Healthcare services equities edged higher last week while the overall market fell, according to Jefferies. The brokerage said healthcare services stocks rose an average of 0.5% over the period, in contrast with a 2.6% drop in the S&P 500.
Jefferies identified several individual outperformers and laggards. The strongest performers included LeMaitre Vascular Inc, AMN Healthcare Services Inc, CVS Health Corp’s Aetna unit and Acadia Healthcare Company Inc. By contrast, the largest declines were recorded by Aveanna Healthcare Holdings Inc, National Vision Holdings Inc, Tenet Healthcare Corp and The Pennant Group Inc.
Acadia Healthcare
Following a management tour, Jefferies upgraded Acadia Healthcare. The firm said the meetings increased its confidence in management’s ability to bring capacity planned for the 2024-2026 period fully online and to convert that capacity into earnings. Analysts pointed to potential upside in the second quarter from funding tied to the Florida Developmental Disability Program and from an expected uptick in bed occupancy in the second half of the year.
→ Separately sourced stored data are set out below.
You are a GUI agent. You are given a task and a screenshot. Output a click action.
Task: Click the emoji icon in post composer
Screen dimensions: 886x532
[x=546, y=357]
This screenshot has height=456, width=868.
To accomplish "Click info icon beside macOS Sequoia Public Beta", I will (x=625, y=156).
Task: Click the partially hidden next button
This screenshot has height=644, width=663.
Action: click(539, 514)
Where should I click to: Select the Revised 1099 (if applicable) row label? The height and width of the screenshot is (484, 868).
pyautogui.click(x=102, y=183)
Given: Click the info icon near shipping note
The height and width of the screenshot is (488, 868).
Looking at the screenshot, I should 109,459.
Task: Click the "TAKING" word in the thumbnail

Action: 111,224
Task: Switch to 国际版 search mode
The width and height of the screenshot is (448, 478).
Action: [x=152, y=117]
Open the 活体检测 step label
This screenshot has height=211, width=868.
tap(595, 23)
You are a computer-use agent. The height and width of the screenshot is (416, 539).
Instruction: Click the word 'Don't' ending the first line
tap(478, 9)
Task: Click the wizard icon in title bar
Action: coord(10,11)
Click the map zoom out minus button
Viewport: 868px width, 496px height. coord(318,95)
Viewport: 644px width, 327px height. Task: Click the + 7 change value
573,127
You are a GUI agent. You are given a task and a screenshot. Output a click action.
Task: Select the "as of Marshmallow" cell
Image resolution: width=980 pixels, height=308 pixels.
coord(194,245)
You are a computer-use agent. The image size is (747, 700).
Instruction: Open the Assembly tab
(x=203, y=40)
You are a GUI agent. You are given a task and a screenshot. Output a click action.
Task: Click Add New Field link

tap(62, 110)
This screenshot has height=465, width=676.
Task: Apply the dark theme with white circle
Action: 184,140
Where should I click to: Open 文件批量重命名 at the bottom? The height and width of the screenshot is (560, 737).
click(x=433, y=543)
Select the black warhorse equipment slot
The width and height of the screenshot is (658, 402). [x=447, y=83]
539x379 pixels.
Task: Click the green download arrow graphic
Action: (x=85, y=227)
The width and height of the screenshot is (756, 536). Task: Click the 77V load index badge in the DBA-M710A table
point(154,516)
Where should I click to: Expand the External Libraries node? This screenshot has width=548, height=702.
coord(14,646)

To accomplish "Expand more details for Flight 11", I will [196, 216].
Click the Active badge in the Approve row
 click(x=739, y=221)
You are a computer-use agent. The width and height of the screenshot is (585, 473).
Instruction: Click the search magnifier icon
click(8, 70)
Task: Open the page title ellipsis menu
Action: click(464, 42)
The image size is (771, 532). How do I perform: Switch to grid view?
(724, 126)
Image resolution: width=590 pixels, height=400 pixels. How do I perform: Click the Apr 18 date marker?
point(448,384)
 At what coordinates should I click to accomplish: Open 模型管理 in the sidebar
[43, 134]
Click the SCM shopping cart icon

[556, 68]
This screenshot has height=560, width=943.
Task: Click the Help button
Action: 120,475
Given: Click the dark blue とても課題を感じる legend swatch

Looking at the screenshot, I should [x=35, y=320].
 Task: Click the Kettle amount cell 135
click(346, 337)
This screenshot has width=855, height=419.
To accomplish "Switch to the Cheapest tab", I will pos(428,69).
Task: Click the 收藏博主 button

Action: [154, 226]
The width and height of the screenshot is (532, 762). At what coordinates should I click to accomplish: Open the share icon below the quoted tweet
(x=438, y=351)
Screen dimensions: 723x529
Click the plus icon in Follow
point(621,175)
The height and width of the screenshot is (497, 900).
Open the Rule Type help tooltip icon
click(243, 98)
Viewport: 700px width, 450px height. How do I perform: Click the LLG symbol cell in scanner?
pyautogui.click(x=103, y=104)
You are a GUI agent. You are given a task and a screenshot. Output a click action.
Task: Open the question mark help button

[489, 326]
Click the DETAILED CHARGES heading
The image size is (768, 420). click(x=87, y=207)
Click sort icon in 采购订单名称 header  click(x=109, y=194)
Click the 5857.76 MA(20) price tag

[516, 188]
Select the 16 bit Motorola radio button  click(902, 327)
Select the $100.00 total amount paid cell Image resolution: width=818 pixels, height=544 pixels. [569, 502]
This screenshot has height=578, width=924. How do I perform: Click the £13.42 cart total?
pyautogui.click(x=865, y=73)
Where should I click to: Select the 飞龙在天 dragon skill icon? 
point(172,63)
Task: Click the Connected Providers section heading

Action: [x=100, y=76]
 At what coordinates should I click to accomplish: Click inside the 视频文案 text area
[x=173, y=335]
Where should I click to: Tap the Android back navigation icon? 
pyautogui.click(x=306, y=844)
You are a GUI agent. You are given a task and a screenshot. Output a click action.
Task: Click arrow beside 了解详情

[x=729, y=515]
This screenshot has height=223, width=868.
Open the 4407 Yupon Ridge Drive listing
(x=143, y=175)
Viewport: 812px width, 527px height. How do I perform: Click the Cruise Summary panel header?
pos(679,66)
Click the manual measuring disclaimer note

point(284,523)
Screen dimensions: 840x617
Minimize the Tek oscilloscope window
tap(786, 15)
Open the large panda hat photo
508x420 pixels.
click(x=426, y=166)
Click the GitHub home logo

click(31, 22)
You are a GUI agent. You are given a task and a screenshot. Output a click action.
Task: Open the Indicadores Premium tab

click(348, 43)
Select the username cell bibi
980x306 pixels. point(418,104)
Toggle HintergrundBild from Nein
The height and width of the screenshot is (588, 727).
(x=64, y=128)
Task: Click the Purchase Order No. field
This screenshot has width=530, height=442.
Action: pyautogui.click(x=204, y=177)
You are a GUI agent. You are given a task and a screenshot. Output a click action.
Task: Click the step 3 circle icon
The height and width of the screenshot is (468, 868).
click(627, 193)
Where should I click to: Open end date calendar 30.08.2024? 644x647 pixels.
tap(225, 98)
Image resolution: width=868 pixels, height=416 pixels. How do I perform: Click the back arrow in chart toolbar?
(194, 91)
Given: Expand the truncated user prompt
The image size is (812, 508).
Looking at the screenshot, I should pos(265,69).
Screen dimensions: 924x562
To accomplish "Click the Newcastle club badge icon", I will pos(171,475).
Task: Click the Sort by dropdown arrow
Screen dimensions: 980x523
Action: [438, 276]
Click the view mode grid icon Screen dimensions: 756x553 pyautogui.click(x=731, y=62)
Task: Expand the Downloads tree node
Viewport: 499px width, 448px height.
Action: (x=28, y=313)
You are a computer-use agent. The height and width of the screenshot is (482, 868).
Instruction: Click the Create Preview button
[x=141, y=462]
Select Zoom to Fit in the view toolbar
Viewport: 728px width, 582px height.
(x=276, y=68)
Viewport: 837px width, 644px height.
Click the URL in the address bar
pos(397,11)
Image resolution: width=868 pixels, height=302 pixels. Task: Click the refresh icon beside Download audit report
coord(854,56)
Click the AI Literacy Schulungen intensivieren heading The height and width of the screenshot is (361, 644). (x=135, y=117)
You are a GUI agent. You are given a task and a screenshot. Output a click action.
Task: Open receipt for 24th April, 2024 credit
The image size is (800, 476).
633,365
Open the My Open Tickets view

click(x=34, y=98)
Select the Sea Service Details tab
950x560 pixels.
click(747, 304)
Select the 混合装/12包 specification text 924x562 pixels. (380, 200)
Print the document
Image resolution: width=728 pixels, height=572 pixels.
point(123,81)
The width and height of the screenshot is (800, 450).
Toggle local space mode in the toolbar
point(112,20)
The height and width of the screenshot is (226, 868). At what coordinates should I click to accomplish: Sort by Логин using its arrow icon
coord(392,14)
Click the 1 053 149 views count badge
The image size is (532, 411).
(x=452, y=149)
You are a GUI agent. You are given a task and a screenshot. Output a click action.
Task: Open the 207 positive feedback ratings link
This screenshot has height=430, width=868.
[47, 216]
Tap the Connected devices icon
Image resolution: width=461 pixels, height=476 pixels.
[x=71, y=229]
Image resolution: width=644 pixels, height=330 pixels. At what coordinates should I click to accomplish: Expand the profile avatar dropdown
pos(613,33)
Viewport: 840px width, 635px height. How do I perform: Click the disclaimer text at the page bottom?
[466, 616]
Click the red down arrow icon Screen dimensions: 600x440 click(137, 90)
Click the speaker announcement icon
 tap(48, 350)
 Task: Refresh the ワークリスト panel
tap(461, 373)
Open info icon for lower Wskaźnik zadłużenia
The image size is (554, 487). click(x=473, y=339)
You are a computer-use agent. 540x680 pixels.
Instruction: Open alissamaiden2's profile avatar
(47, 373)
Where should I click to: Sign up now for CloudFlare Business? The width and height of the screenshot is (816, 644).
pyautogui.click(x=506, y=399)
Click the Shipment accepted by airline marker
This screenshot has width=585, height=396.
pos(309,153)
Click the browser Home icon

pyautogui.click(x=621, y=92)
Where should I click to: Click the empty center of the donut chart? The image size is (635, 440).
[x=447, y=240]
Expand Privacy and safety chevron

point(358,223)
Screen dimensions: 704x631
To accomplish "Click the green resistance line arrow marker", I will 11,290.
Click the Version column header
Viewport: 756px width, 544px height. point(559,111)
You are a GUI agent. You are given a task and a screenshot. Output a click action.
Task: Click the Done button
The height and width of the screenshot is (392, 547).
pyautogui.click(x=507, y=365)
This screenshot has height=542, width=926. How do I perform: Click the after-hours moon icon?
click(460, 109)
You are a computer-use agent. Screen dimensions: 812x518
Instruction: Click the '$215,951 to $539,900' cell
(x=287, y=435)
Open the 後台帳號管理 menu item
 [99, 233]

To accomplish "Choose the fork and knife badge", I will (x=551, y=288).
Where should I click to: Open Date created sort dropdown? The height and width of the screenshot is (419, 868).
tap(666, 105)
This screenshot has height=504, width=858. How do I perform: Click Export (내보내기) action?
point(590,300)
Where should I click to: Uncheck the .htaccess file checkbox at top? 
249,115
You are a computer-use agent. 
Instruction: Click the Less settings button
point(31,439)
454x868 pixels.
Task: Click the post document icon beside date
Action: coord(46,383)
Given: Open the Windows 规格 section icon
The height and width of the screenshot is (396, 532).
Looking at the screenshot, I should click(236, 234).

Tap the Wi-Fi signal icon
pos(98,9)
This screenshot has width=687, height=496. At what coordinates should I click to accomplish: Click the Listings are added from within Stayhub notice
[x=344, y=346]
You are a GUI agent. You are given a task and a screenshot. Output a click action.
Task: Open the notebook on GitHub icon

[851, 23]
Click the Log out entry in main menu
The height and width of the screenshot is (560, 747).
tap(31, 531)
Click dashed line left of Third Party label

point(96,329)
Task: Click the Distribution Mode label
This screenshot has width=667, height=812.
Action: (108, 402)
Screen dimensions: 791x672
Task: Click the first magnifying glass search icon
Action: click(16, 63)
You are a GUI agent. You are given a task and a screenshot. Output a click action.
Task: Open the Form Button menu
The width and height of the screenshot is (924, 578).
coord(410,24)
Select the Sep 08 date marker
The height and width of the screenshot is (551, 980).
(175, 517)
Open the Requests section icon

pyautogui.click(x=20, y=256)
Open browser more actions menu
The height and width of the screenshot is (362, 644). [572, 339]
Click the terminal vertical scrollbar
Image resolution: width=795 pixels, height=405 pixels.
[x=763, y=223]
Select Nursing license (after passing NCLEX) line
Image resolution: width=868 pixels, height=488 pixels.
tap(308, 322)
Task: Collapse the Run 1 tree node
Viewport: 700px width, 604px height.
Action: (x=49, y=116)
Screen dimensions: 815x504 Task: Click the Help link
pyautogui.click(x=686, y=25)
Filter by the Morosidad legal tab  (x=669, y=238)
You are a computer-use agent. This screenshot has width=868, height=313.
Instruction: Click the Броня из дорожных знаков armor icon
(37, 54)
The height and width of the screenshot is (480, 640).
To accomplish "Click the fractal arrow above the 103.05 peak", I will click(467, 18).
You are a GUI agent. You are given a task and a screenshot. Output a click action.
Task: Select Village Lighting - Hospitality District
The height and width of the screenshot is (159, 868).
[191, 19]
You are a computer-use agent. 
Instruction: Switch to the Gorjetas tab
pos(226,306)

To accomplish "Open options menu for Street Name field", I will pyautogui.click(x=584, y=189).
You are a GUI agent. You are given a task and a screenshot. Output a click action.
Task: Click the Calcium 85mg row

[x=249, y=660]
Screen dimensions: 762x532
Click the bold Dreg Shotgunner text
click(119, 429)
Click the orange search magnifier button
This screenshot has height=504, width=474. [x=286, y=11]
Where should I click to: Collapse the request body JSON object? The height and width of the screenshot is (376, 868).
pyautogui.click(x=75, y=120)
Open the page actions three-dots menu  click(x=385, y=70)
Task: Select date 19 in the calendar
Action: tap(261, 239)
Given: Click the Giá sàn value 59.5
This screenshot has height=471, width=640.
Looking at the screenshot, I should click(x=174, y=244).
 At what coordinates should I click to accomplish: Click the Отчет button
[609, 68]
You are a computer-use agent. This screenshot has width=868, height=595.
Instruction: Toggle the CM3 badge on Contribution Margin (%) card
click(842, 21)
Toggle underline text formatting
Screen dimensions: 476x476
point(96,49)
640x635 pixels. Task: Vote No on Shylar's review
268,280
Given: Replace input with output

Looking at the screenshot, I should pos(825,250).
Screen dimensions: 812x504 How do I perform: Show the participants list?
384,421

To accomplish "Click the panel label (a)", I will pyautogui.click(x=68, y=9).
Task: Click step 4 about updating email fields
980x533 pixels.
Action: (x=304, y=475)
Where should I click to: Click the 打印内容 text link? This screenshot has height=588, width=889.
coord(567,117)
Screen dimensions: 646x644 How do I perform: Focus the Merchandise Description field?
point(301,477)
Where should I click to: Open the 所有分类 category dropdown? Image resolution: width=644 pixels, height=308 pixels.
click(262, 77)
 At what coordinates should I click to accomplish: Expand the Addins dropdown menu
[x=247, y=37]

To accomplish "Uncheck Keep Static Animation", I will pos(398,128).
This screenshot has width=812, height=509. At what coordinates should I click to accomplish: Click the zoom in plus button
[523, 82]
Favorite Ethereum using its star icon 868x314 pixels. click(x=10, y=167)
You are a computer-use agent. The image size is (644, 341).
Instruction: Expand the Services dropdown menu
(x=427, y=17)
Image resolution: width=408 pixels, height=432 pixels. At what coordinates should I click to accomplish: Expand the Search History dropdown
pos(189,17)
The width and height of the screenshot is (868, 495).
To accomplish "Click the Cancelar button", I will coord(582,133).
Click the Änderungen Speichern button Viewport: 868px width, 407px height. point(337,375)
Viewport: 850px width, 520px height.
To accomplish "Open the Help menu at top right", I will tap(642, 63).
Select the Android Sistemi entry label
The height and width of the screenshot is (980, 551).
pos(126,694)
Hospitals and surgical volumes
Investor sentiment toward hospitals and ambulatory surgery centers remains cautious after a public company reported high single-digit percentage declines in surgical volumes in the second quarter. Jefferies relayed comments from HCA Healthcare Inc’s chief financial officer, who told the firm that demand overall is intact but that pressure has emerged mainly from payer mix shifts linked to the expiration of health insurance exchange subsidies. Jefferies noted that HCA reiterated an expected headwind in the range of $600 million to $900 million.
Jefferies also met with leadership at Surgery Partners Inc at the company’s headquarters. Management described steady growth in higher-acuity cases and improved execution, and they reiterated their full-year volume guidance. The company indicated that mergers and acquisitions and new locations are expected to drive longer-term expansion, and said that three previously challenged markets and associated costs are showing improvement.
BrightSpring and ownership dynamics
BrightSpring Health Services Inc priced a secondary offering this week of 15 million shares at $58.75. Jefferies reported that the stock traded modestly lower following the placement. The firm also noted that KKR & Co Inc’s ownership in BrightSpring now sits below 15%, which Jefferies believes removes a meaningful overhang. Jefferies continues to rate BrightSpring as a top pick based on an expected 15% to 20% EBITDA growth trajectory.
Chemed and board proposal
Bloomberg reported that Barrington proposed a new director for the board of Chemed Corp. Jefferies said the suggested director has an industrial background that could open strategic alternatives for Chemed’s plumbing segment, including a possible spin-off or sale. Jefferies noted that Chemed has not provided a comment on the proposal.
Overall, Jefferies’ recent meetings across the healthcare services landscape produced a mix of takeaways: greater conviction around certain behavioral health rollouts and service providers, offset by persistent payer mix pressure and near-term volume softness at hospital systems and surgical providers. The firm’s notes highlighted specific catalysts and headwinds to watch closely over the coming quarters.